Charles Remes lists at chuckremes.com
Mon Jul 28 14:43:40 CEST 2014


The way you would structure this is by setting up a zmq_proxy() that would bind to the “well known” port to receive tasks. On the back end, the proxy would also bind to a local tcp port (or via ipc, perf should be the same). The workers on the box would all connect to this backend port. The proxy would just receive incoming messages and then dole them out to the workers. If you use push/pull sockets, it will round robin them. If you need something more sophisticated, you can build your own proxy component and make the routing and load balancing logic as smart (or as dumb) as you like.

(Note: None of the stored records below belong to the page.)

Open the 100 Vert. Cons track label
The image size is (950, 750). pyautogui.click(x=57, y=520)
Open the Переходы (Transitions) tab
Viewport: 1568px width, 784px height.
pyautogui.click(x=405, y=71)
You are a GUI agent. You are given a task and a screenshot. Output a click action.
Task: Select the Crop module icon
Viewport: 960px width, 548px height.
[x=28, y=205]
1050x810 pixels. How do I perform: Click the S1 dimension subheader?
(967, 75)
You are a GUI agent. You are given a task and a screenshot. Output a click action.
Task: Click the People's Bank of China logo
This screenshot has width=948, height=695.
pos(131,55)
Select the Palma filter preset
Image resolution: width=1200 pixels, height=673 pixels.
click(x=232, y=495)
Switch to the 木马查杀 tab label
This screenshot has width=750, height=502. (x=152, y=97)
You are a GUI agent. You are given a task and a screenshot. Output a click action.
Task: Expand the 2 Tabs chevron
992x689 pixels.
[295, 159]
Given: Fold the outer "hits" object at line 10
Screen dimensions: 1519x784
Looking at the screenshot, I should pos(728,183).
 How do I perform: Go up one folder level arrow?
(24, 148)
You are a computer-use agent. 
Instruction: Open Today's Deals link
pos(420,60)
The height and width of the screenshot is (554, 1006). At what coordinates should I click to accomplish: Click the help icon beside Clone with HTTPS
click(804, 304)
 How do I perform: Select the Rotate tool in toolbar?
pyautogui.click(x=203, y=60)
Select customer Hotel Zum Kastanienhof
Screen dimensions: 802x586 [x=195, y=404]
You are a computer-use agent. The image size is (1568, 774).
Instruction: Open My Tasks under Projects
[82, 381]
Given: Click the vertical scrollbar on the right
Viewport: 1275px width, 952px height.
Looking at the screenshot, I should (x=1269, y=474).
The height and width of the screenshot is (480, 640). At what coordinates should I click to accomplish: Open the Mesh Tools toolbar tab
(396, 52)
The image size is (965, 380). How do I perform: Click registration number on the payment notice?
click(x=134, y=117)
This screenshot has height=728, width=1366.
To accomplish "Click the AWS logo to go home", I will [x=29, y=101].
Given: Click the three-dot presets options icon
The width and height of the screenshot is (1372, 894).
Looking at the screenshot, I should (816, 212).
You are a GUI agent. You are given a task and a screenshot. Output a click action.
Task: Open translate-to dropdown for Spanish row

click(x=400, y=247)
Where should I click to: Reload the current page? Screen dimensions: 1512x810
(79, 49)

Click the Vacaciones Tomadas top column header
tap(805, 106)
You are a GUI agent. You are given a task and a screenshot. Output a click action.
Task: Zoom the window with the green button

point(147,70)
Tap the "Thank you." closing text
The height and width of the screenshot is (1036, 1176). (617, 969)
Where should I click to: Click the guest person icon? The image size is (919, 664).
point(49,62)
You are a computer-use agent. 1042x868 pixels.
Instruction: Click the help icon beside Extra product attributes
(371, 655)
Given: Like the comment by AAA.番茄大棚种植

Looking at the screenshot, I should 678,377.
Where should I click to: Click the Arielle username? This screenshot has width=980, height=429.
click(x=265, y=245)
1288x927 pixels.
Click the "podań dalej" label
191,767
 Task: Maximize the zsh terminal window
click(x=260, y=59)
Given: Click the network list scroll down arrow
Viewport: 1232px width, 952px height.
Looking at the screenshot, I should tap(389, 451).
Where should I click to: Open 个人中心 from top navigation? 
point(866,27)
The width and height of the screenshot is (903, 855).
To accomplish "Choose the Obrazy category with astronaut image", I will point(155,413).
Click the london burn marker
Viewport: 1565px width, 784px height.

The perf hit will be measurable but it’s likely on the order of a millisecond or two. It’s impossible to be more definitive than that since it is very dependent upon your hardware. If this is on a dedicated box with 10GB interfaces, the router will be very fast. If this is on a Micro AWS instance in the cloud, then the router will probably takes a few 10s of milliseconds to do its work. If you use TCP endpoints, you can start to spread your workers over multiple boxes and scale horizontally. It’s pretty neat.

None of this is difficult, so benchmark it on your own hardware to determine the exact overhead. I think the flexibility that a configuration like this offers is well worth a tiny overhead.

If you need redundancy then I suggest reading through the advanced patterns in the zguide. All of this is covered there in detail usually with working code.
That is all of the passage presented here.